Now he says he is increasingly concerned about the release by Google of its ChromeOS operating system, which is based on GNU/Linux and designed to store the minimum possible data locally. Instead it relies on a data connection to link to Google’s “cloud” of servers, which are at unknown locations, to store documents and other information.

The risks include loss of legal rights to data if it is stored on a company’s machine’s rather than your own, Stallman points out: “In the US, you even lose legal rights if you store your data in a company’s machines instead of your own. The police need to present you with a search warrant to get your data from you; but if they are stored in a company’s server, the police can get it without showing you anything. They may not even have to give the company a search warrant.”

“I think that marketers like “cloud computing” because it is devoid of substantive meaning. The term’s meaning is not substance, it’s an attitude: ‘Let any Tom, Dick and Harry hold your data, let any Tom, Dick and Harry do your computing for you (and control it).’ Perhaps the term ‘careless computing’ would suit it better.”

He sees a creeping problem: “I suppose many people will continue moving towards careless computing, because there’s a sucker born every minute. The US government may try to encourage people to place their data where the US government can seize it without showing them a search warrant, rather than in their own property. However, as long as enough of us continue keeping our data under our own control, we can still do so. And we had better do so, or the option may disappear.”

It might sound a bit paranoid, but remember that Amazon recently removed Wikileaks from its cloud computing on the grounds that they had breached its terms and conditions.

Alok Jha, more positively, writes about the new science of ‘culturomics’ that has emerged to analyse the vast databases of newly scanned literature.

How many words in the English language never make it into dictionaries? How has the nature of fame changed in the past 200 years? How do scientists and actors compare in their impact on popular culture?

These are just some of the questions that researchers and members of the public can now answer using a new online tool developed by Google with the help of scientists at Harvard University. The massive searchable database is being hailed as the key to a new era of research in the humanities, linguistics and social sciences that has been dubbed “culturomics”.

The database comprises more than 5m books – both fiction and non-fiction – published between 1800 and 2000, representing around 4% of all the books ever printed. Dr Jean-Baptiste Michel and Dr Erez Lieberman Aiden of Harvard University have developed the search tool, which they say will give researchers the ability to quantify a huge range of cultural trends in history.

“Interest in computational approaches to the humanities and social sciences dates back to the 1950s,” said Michel, a psychologist in Harvard’s Program for Evolutionary Dynamics. “But attempts to introduce quantitative methods into the study of culture have been hampered by the lack of suitable data.
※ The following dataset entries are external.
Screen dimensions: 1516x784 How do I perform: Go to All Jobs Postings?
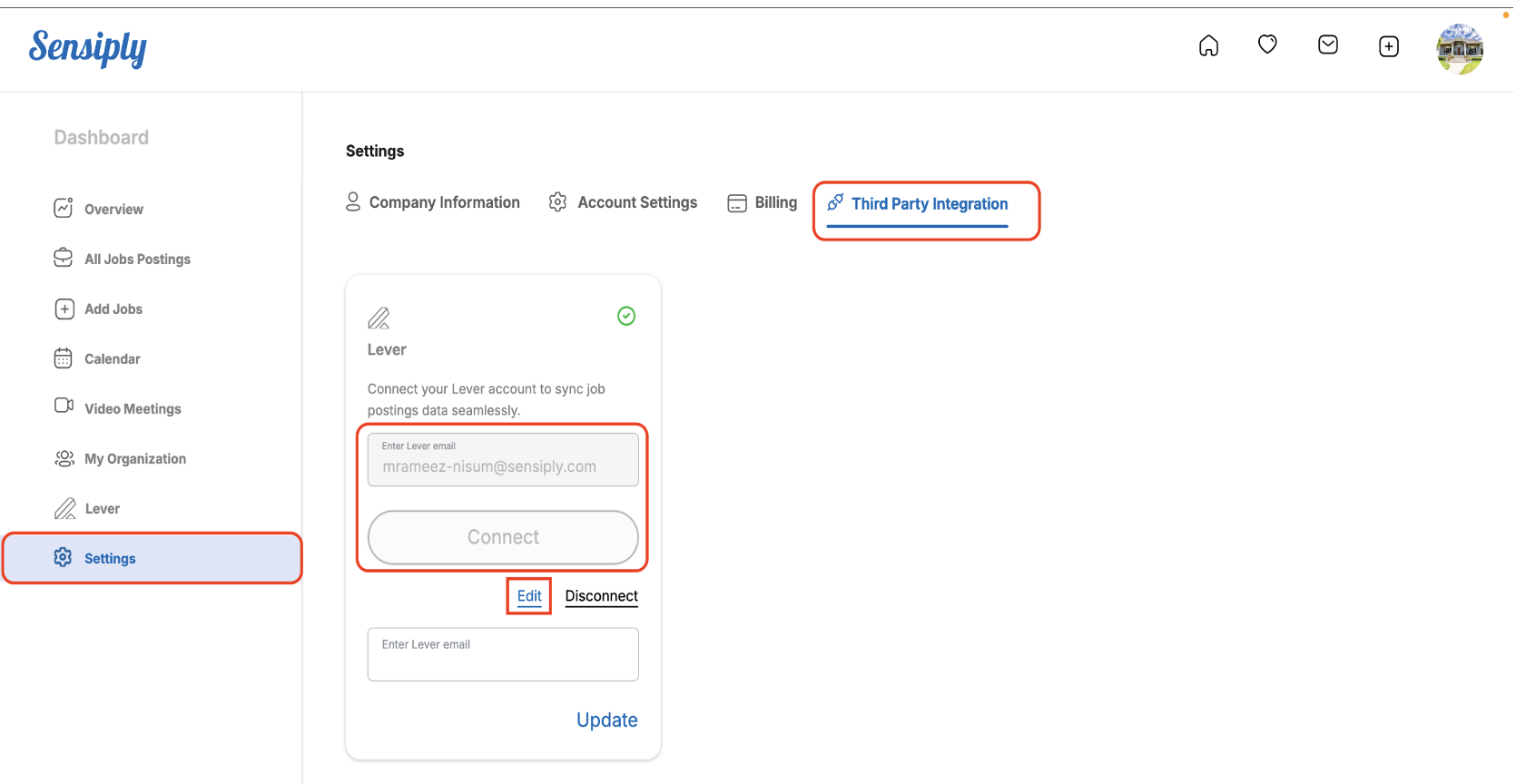point(137,260)
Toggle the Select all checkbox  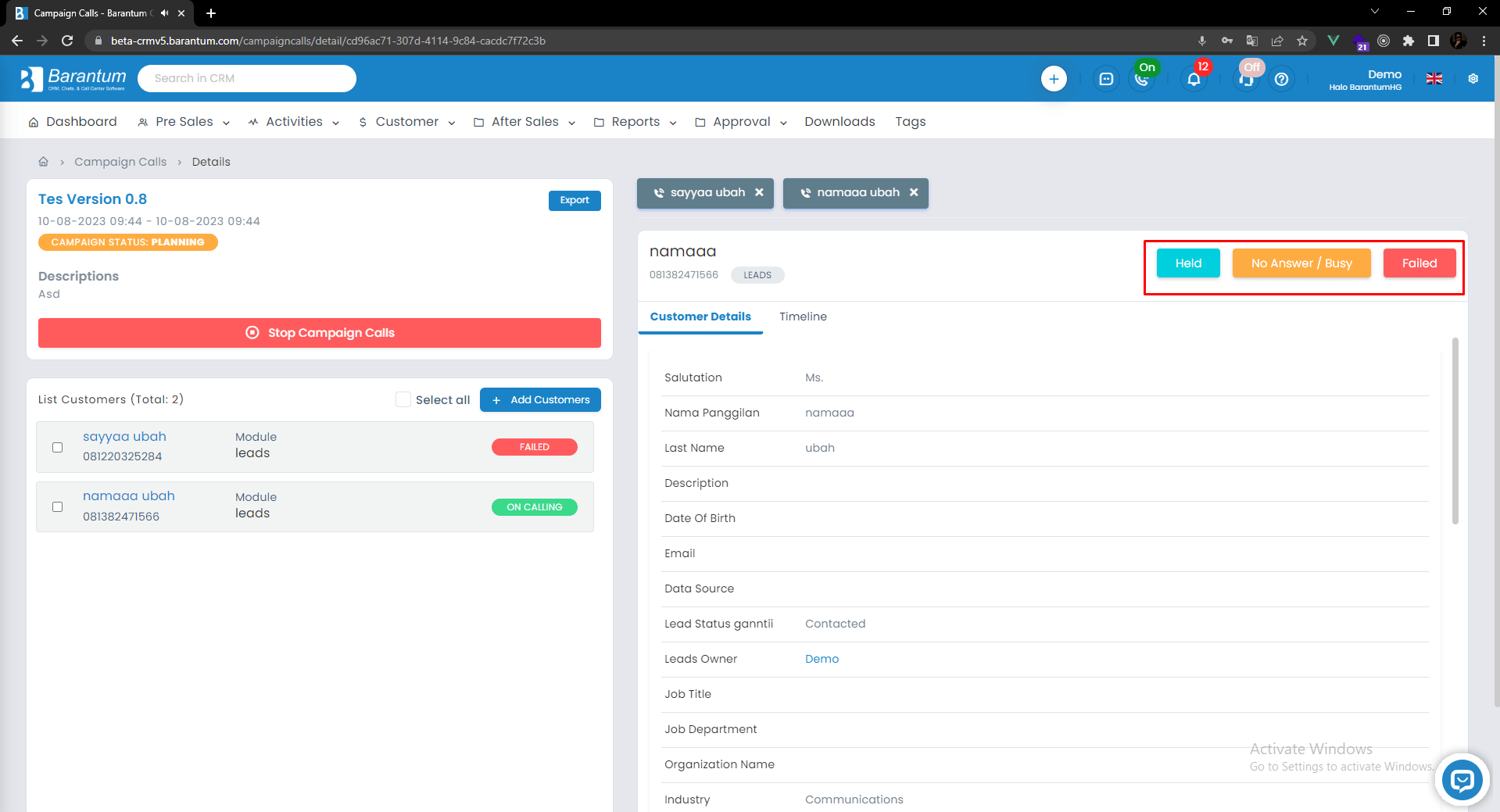pyautogui.click(x=403, y=399)
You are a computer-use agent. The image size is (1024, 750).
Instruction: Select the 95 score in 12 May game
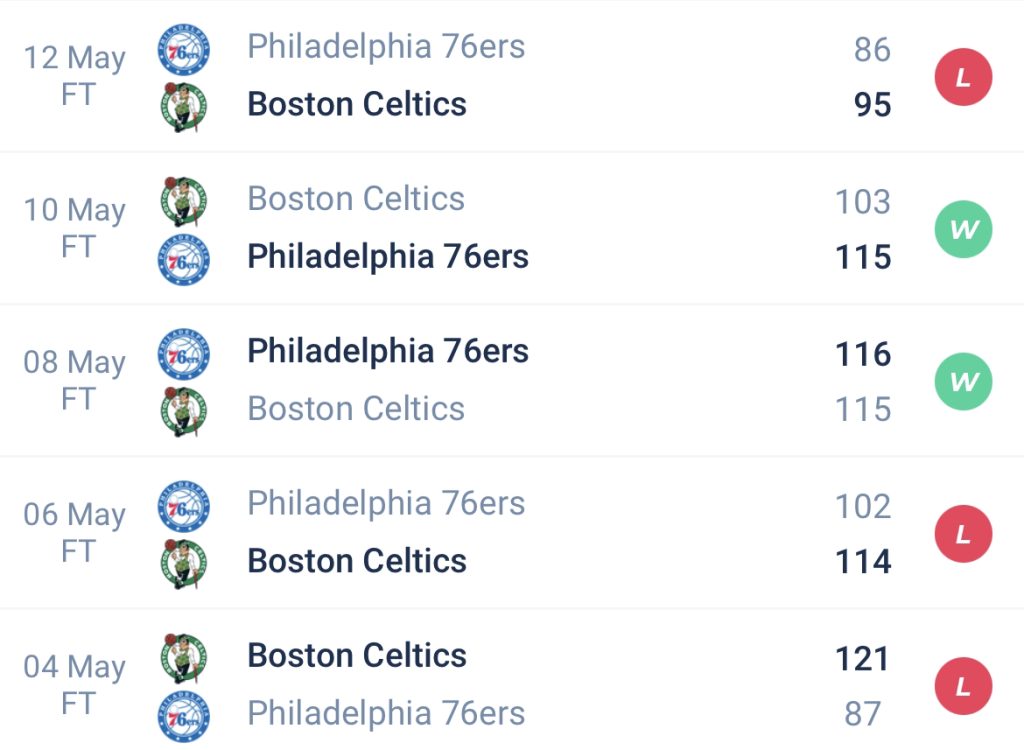click(872, 105)
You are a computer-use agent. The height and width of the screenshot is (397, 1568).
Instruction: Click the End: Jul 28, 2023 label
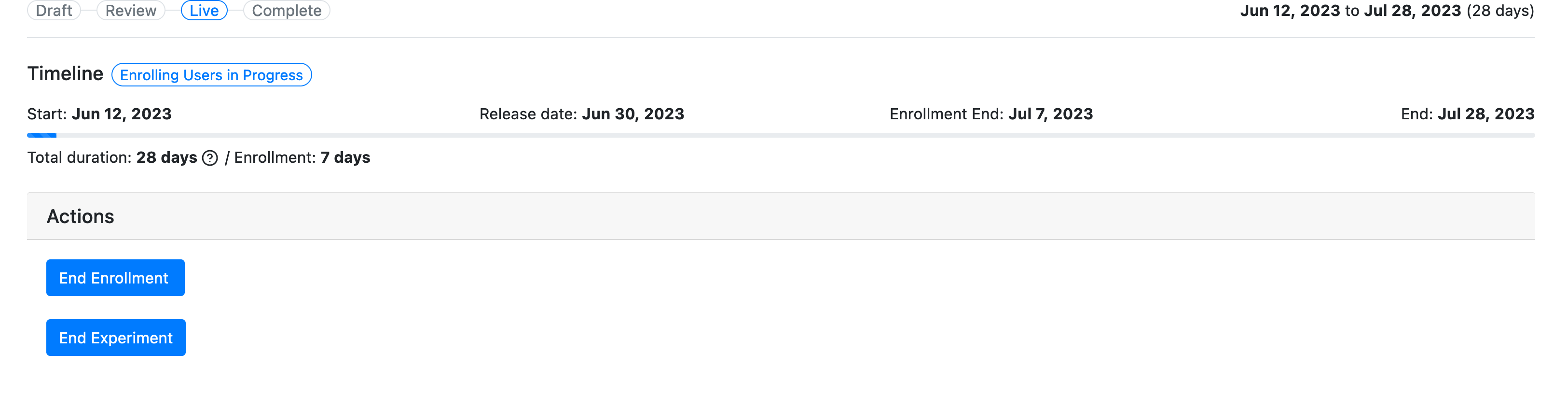1468,114
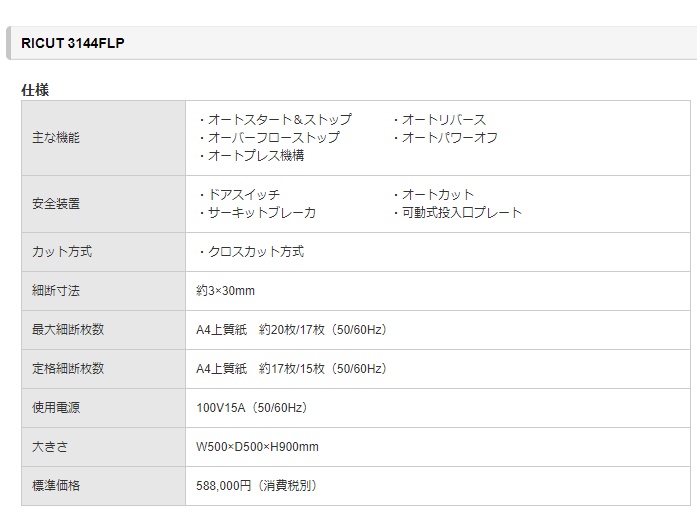Select the 最大細断枚数 row label
697x523 pixels.
tap(68, 330)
We now have a massive dataset, available through an interface that is user-friendly and freely available to anyone.”

What can it actually do? Just take two examples. First, an analysis of the changing nature of fame over the last two centuries.

By looking at the frequency of famous people’s names in literature, they showed that celebrities born in the mid-20th century tended to be younger and more famous than those of the 19th century, but their fame lasted for a shorter period of time. By 1950, celebrities were achieving fame, on average, when they were 29, compared with 43 for celebrities around 1800. “People are getting more famous than ever before,” wrote the researchers, “but are being forgotten more rapidly than ever.”
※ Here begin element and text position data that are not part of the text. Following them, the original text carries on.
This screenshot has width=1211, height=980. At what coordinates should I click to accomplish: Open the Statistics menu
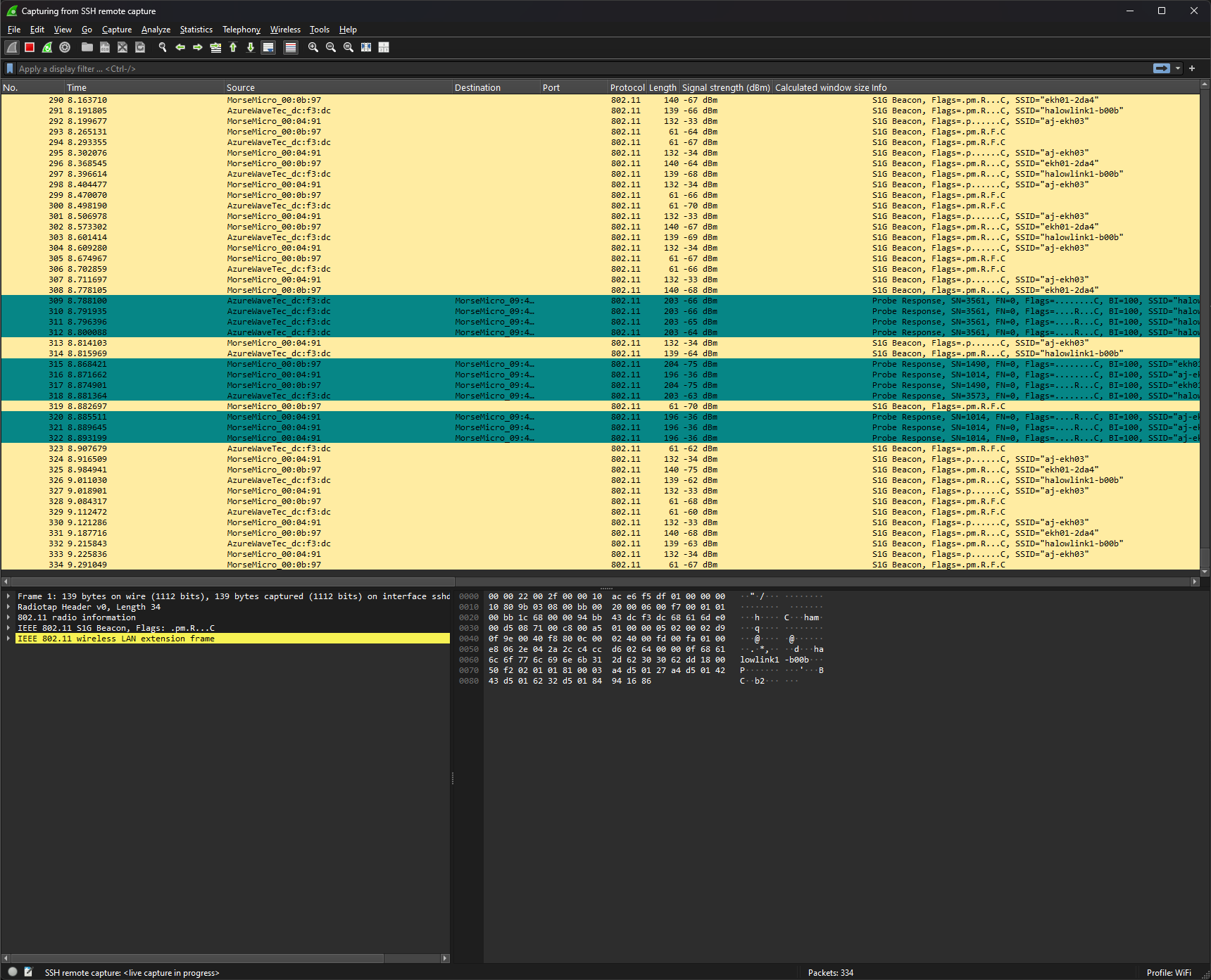pyautogui.click(x=196, y=30)
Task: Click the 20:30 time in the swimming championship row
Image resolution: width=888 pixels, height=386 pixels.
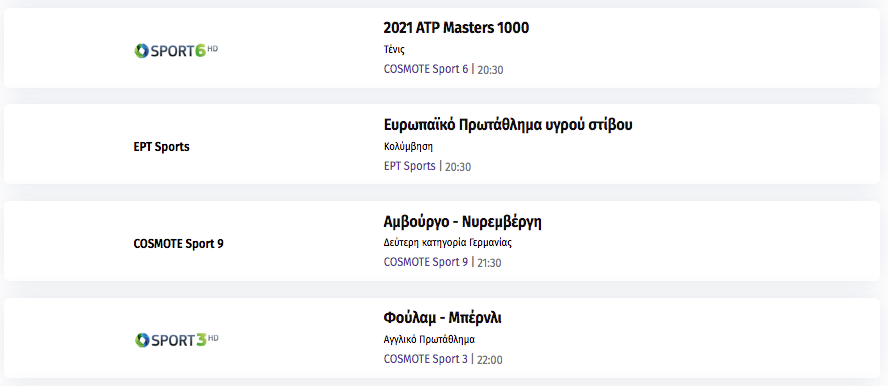Action: [458, 167]
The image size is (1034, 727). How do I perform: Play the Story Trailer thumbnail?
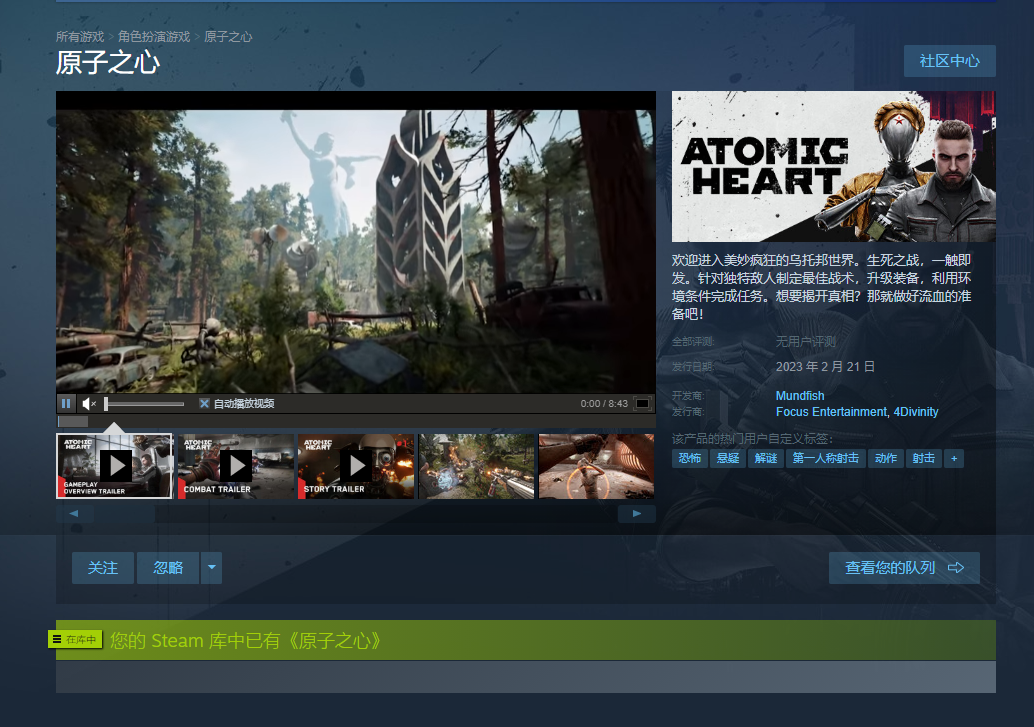[x=355, y=466]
Another example: tracking censorship across different cultures.

The database can also identify patterns of censorship in the literature of individual countries. The Jewish artist Marc Chagall, for example, was mentioned only once in the entire German literature from 1936 to 1944, even though his appearance in English-language books grew around fivefold in the same period. There is also evidence of censorship in Chinese literature when it comes to Tiananmen Square and in Russian books with regard to Leon Trotsky.

Google will know us better than we know ourselves. Although that is probably already true just from its analysis of what we have searched for over the last few months.